Current LLMs generate semantically correct TLA+ specifications from natural language at most 8.6 percent of the time.

A machine-rendered reading of the paper's core claim, the machinery that carries it, and where it could break.

The paper tests whether large language models can turn everyday descriptions into correct TLA+ specifications, the formal language used for industrial verification at companies like Amazon. It runs 30 models on a set of 205 examples and checks outputs with both a parser and a model checker. Syntactic correctness reaches 26.6 percent at best, but semantic correctness tops out at 8.6 percent and only appears with progressive prompting. Model size and code-specialization do not help and sometimes hurt. The work concludes that expert oversight remains necessary for reliable results.

Core claim

Across 30 LLMs and multiple prompting strategies, the highest syntactic correctness rate is 26.6 percent and the highest semantic correctness rate is 8.6 percent, with all semantic successes limited to progressive prompting. Model size does not predict quality and some smaller models outperform larger ones. Code-specialized models underperform due to negative transfer. Five recurring hallucination categories appear, each traceable to training-data biases. The results indicate that LLMs do not yet produce reliable TLA+ specifications without expert oversight.

What carries the argument

Benchmark evaluation of 30 LLMs on a curated dataset of 205 TLA+ specifications, validated for syntax by the SANY parser and for semantics by the TLC model checker under four prompting strategies.

If this is right

Model size alone does not determine success at generating correct TLA+ specifications.
Code-specialized models suffer negative transfer and perform worse than general-purpose models on this task.
Progressive prompting is the only strategy that produces any semantically correct outputs.
Training-data biases produce five identifiable, recurring hallucination patterns in generated specifications.

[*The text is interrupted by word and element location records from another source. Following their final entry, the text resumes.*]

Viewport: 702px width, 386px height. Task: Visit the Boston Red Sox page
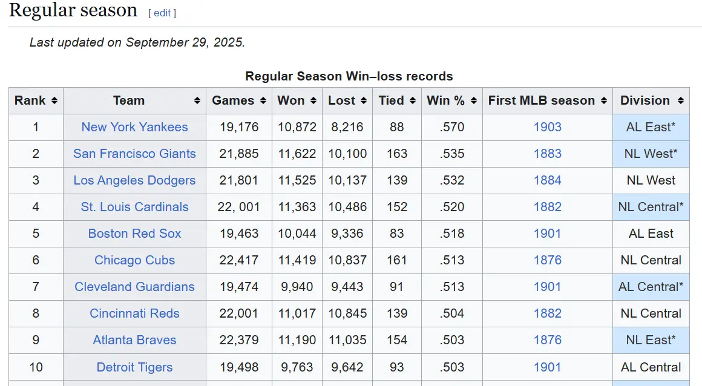pos(134,234)
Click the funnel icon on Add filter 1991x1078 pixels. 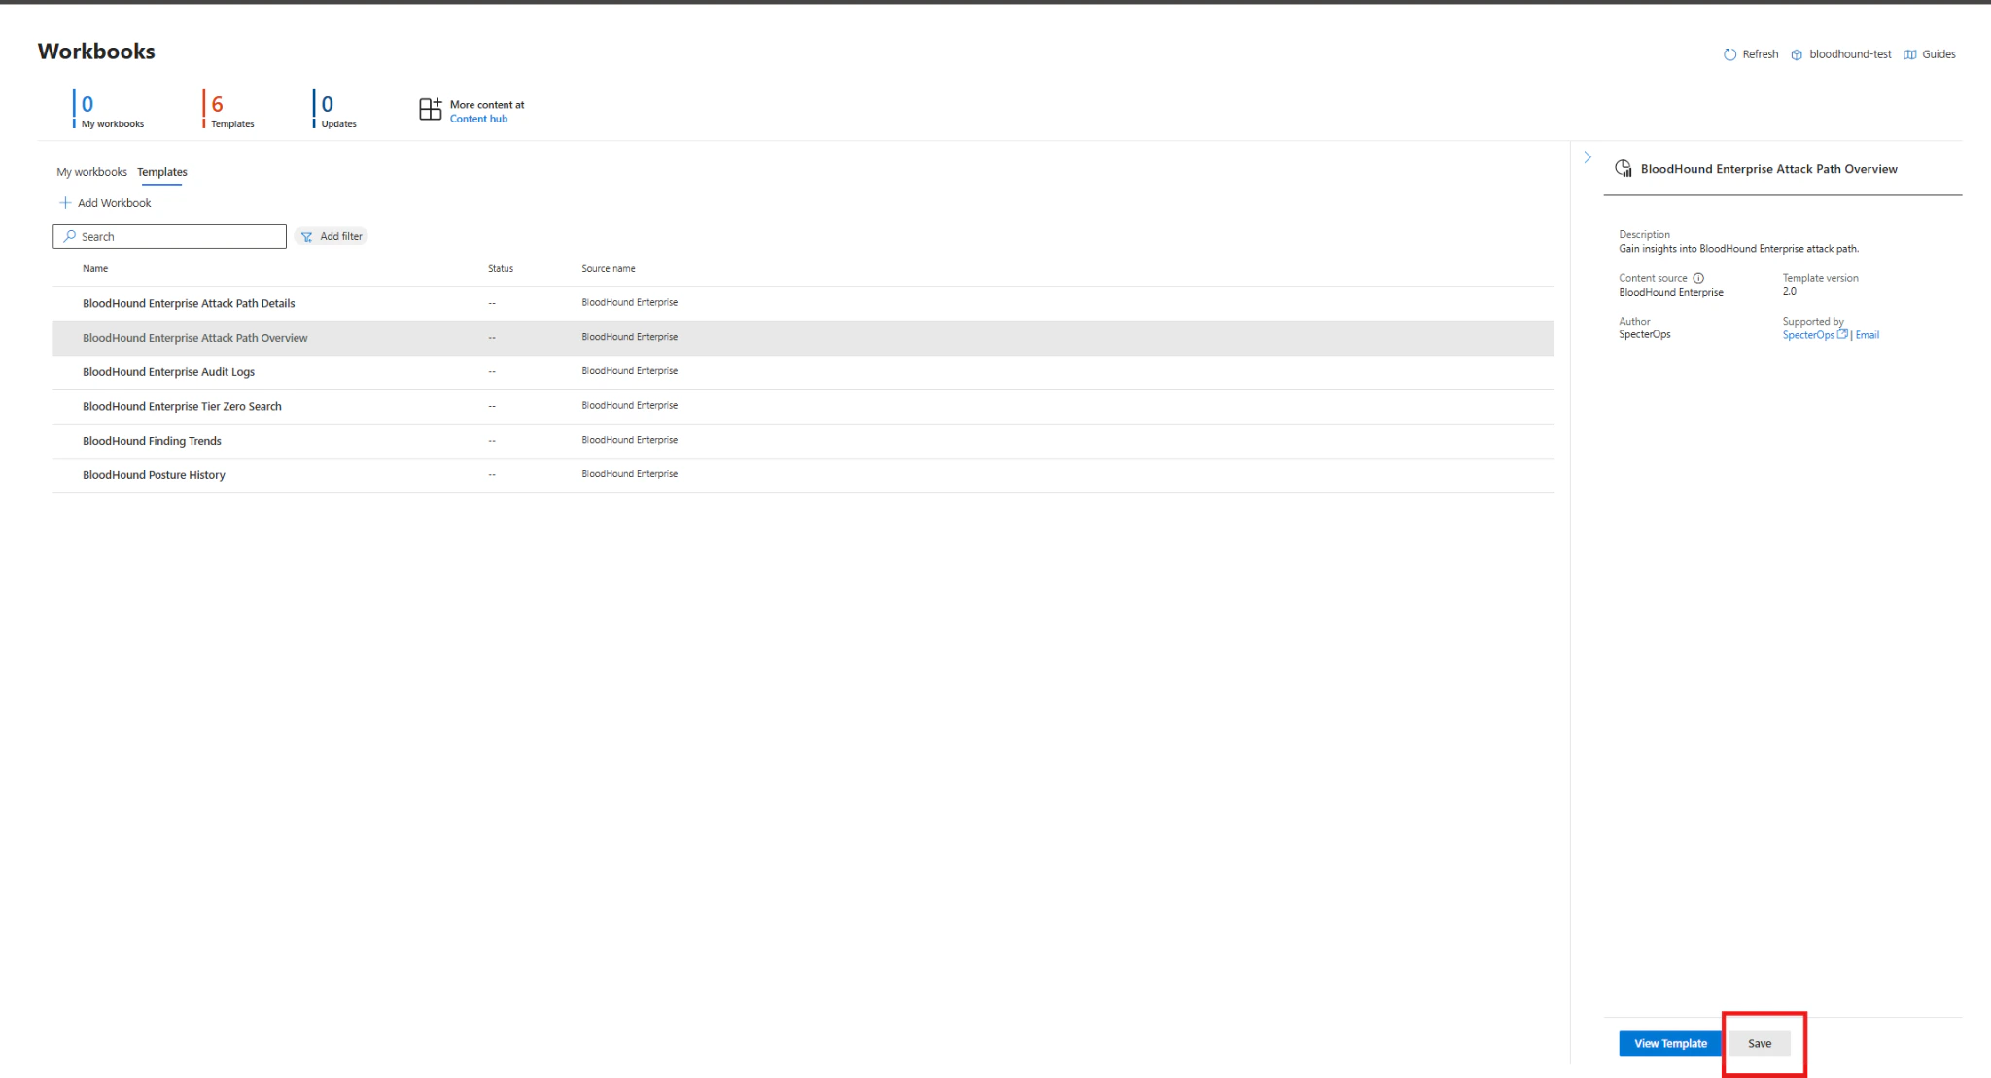306,237
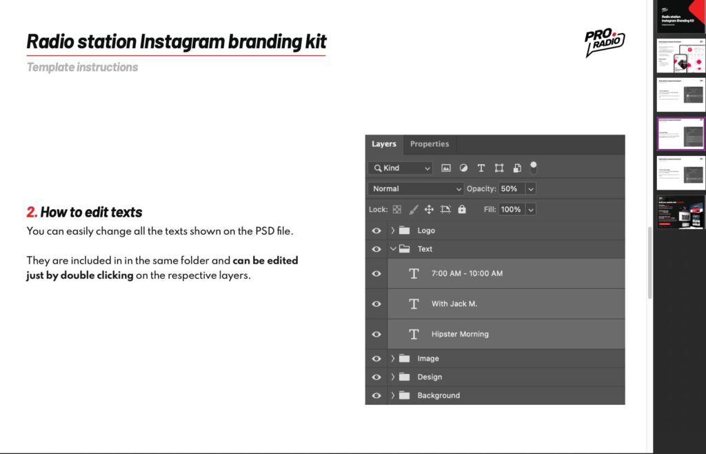Select the filter for type layers icon
706x454 pixels.
pyautogui.click(x=481, y=168)
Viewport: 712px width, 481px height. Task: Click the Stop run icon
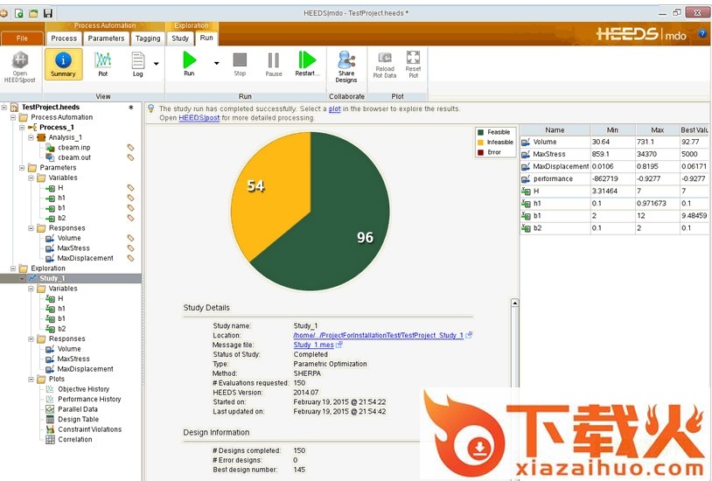pos(240,60)
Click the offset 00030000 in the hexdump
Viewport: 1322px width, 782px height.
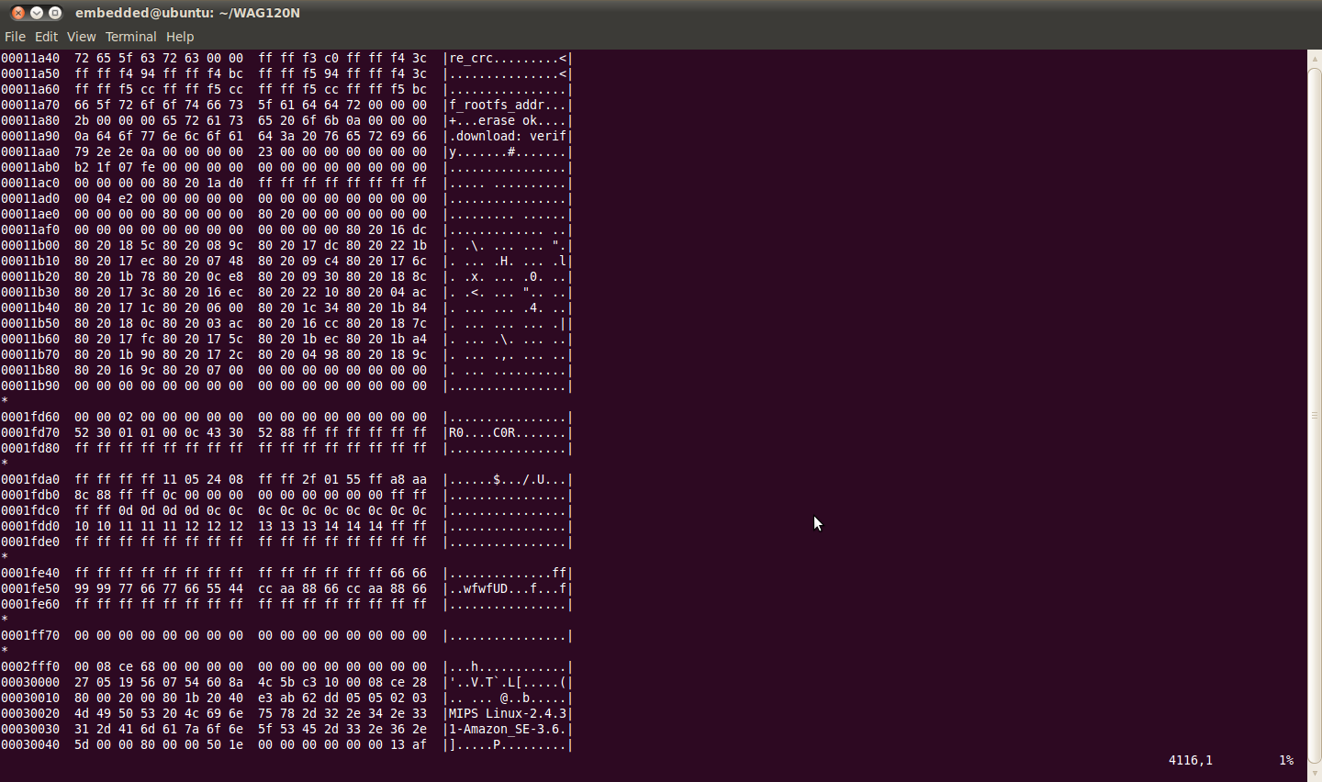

Where Pith is reading between the lines

These are editorial extensions of the paper, not claims the author makes directly.

Hybrid workflows that combine LLM drafts with targeted human review could lower the expertise barrier for TLA+ adoption.
Targeted fine-tuning on formal-specification examples might raise semantic correctness beyond the levels measured here.
The same evaluation approach could be repeated for other formal languages to test whether the low reliability pattern is general.

Load-bearing premise

The 205-spec dataset and the SANY-plus-TLC validation procedure give a faithful measure of real-world semantic correctness for natural-language-to-TLA+ tasks.

What would settle it

An LLM or prompting technique that produces TLC-verified semantically correct TLA+ specifications on more than half of a comparable set of natural-language descriptions.

read the original abstract

TLA+ has supported industrial verification at companies such as Amazon and Microsoft, yet writing correct TLA+ specifications from natural language still requires time and expertise, which limits adoption. LLMs show promise, but no prior study measures whether they produce semantically correct TLA+ specifications from natural language. This paper presents the first systematic evaluation of LLM-based TLA+ specification synthesis from natural language. Our study evaluates 30 LLMs across eight families on a curated dataset of 205 TLA+ specifications: 25 open-weight models across four prompting strategies (2,600 runs) and 5 proprietary models under few-shot prompting (130 runs), all validated by the SANY parser and TLC model checker. LLMs achieve up to 26.6% syntactic correctness but only 8.6% semantic correctness, with successes exclusive to progressive prompting. Results show that model size does not predict quality, e.g., DeepSeek r1:8b outperforms its 70B variant across all strategies, which suggests the importance of reasoning alignment for formal languages. Code-specialized models consistently underperform due to negative transfer from mainstream language training. We identify five recurring hallucination categories, all traceable to specific training data biases. These results suggest that current LLMs do not generate reliable TLA+ specifications without expert oversight. We release the evaluation framework, code, and dataset to support reproducibility and future research.

Editorial analysis

A structured set of objections, weighed in public.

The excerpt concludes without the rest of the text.